The external API for the users of the library should consist of at least two, but maybe more, layers. Ranging from a low level and fine grained API where lots of work is needed on the consumer side (with the benefit of high flexibility and enormous amounts of information) to a very high level API, basically returning enriched text, at the cost of flexibility.
Another main task of that API is to hide differences between Word versions if that's feasible. In any case even the low level layer of the API shouldn't expose too much of the ugliness of Word documents. For the time being we chose to make every document look like it's a Word 8 (aka Word 97) one to the consumer. For Word 6 or newer this seems to work, and I think it's possible to do the same for older Word versions. In the unlikely case that Microsoft releases a more recent file format specification (e.g. the specification for Word 2002) we should think about "updating" the API, to provide as much information as possible to the consumer.
Technically the API is a mixture of a good old "Hollywood Principle" API (Don't call us; we'll call you) and a fancy functor-based approach. The Hollywood part of the API can be found in the handler.h file, it's split across several smaller interfaces. We are incrementally adding/moving/removing functionality there, so please don't expect that API to be stable, yet.

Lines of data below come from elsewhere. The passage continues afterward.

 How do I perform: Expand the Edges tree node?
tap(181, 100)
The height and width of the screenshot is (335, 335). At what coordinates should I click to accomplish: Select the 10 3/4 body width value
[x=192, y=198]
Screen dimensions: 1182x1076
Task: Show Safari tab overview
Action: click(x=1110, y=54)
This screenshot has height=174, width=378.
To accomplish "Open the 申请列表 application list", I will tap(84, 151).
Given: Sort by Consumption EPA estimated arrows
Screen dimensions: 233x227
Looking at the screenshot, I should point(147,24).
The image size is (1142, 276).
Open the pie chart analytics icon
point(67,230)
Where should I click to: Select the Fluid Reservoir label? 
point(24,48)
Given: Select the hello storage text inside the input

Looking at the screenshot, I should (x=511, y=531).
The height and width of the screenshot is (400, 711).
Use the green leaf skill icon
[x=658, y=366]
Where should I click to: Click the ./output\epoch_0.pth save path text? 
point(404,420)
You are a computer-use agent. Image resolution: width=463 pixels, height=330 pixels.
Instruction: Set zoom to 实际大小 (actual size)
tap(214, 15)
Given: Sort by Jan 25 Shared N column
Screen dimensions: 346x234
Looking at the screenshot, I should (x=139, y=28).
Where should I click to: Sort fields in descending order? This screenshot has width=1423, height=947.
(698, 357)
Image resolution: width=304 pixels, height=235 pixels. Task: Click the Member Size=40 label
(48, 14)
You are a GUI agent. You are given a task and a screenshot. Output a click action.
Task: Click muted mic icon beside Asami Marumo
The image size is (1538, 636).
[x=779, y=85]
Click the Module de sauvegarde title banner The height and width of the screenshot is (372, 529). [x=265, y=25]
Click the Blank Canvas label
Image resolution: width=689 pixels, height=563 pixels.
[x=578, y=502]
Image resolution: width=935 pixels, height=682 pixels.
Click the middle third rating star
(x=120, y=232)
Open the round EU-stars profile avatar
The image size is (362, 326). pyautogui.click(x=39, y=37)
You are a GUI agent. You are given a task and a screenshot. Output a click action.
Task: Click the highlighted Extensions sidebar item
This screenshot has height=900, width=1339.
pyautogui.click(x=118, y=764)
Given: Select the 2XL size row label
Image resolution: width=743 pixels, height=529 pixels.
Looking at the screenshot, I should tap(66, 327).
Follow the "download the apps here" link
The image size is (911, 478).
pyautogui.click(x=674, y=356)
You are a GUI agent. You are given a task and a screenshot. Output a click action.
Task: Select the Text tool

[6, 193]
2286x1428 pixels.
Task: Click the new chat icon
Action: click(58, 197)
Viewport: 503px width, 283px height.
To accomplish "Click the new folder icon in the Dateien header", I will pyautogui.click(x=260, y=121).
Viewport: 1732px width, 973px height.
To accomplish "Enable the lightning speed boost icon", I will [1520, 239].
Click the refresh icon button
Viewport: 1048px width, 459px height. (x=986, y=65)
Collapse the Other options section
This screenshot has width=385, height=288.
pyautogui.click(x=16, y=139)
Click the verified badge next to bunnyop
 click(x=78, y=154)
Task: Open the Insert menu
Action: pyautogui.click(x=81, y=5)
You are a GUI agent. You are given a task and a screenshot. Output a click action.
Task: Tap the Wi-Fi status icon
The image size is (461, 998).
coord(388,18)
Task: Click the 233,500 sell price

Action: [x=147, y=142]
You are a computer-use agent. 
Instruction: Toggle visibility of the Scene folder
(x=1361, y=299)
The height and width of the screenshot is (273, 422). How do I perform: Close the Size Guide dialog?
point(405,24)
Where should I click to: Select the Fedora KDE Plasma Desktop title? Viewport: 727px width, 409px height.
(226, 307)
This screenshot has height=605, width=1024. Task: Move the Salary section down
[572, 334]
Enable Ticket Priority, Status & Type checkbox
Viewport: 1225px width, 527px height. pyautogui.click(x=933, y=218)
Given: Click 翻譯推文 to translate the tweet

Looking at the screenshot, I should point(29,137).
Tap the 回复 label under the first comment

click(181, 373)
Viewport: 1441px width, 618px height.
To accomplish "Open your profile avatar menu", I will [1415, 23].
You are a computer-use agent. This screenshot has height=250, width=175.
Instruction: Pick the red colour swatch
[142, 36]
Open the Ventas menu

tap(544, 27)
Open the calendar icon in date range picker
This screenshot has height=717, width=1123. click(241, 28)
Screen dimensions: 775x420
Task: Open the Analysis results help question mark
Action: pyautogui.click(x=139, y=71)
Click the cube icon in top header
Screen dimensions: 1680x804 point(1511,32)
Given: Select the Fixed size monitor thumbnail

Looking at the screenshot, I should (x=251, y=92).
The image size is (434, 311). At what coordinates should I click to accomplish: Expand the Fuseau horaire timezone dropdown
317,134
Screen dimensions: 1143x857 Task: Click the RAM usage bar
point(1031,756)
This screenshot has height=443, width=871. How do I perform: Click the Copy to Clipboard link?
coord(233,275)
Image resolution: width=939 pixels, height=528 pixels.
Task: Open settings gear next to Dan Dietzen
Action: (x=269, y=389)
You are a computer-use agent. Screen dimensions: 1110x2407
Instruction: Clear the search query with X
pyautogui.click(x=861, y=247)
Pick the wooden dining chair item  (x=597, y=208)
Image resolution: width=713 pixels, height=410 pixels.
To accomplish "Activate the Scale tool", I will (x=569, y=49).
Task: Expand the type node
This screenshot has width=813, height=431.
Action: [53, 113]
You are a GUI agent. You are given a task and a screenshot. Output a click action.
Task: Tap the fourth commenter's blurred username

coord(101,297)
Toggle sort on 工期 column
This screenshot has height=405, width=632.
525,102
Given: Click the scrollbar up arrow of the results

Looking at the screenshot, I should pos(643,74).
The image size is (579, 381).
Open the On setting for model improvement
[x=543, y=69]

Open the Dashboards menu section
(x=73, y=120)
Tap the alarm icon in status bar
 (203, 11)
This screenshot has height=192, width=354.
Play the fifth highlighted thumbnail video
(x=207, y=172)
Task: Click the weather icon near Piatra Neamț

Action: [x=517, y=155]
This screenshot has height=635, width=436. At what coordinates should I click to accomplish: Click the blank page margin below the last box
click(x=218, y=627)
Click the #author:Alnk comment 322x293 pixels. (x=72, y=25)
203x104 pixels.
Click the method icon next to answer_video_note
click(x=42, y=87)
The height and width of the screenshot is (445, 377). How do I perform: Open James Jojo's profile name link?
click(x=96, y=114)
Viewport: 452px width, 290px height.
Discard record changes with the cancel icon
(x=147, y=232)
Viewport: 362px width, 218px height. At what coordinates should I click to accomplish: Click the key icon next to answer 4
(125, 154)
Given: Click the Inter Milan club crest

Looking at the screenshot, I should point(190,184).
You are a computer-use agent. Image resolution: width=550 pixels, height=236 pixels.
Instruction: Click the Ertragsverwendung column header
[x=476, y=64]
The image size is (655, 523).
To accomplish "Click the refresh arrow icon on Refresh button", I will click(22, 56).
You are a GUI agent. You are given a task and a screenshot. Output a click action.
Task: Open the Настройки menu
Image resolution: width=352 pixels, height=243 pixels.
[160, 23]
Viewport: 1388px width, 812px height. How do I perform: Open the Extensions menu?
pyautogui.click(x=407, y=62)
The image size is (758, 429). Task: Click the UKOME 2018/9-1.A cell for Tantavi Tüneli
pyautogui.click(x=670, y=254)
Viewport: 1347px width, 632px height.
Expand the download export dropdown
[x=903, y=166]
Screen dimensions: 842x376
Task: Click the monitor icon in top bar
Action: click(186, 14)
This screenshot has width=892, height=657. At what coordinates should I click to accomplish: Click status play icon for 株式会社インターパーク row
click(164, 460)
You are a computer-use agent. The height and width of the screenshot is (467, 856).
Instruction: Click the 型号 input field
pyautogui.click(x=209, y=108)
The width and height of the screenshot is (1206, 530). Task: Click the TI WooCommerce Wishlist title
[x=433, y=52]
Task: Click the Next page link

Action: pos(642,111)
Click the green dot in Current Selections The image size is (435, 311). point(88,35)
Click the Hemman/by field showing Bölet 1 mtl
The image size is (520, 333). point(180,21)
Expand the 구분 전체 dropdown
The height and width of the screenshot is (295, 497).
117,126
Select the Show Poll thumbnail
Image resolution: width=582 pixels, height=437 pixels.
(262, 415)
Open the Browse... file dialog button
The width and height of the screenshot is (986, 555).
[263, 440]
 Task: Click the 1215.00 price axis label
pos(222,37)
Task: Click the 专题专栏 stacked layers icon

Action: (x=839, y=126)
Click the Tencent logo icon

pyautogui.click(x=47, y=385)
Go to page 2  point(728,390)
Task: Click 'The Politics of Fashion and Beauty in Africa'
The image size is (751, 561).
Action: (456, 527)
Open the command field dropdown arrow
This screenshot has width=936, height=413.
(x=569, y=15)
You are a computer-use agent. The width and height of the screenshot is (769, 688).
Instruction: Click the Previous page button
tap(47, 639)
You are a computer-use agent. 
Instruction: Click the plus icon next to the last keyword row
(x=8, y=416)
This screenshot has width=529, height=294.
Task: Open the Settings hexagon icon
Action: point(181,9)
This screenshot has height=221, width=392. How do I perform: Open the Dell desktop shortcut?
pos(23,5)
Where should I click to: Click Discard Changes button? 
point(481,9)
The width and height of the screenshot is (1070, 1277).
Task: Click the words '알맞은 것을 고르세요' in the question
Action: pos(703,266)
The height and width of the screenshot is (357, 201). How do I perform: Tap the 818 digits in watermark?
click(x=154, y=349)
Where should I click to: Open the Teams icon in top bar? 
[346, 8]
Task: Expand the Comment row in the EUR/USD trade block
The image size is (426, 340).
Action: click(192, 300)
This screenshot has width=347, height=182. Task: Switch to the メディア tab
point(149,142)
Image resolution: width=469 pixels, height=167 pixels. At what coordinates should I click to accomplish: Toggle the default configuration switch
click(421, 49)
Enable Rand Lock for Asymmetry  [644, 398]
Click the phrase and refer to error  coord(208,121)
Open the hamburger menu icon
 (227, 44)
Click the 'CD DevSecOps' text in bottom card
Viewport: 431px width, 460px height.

The main reason to choose this approach is that the very common callbacks like TextHandler::runOfText
are as lightweight as possible. More complex callbacks like TextHandler::headersFound
allow a good
deal of flexibility in parsing, as the consumer decides when to parse e.g. the header (also known as stored
command). This helps to avoid nasty hacks if the concepts of the destination file format differ from the
MS Word ones. The consumer just stores the functor objects and executes them whenever it feels like. For
an example please refer to the KOffice MS Word filter in koffice/filters/kword/msword
.
The core part of the whole filter. This part of the code ensures that the utility classes are used in the correct order and manages the communication between various parts of the library. It's also quite challenging to design this part of the code. Various versions contain similar or even identical chunks, but other parts differ a lot. The aim is to find a design which allows to reuse much of the parser code for several versions.
Right now it seems that we found a nice mixture of plain interfaces with virtual methods and fancy functor-like objects for more complex structures like footnote information. The advantage of this mixture is, that common operations are reasonably fast (just a virtual method call) and yet we provide enough flexibility for the consumer to trigger the parsing of the more complex structures itself. This means that you can easily cope with different concepts in the file formats by delaying the parsing of, say, headers and footers till after you read all the main body text.
This flexibility of course isn't free of costs, but the functor concept is pretty lightweight, totally typesafe, and it allows to hide parts of the parser API. I'd like to hear your opinions on that topic.
The main task in the parser section is to find a design which allows to share the common code between different file format versions. Another important task is to keep the coupling of the code reasonably low. I see a lot of places in the specification where information from various blocks of our design is needed, and I really hate code where every object holds 5 pointers to other objects just because it needs to query some information from every of these objects once in its lifetime. Code like that is a pain to maintain.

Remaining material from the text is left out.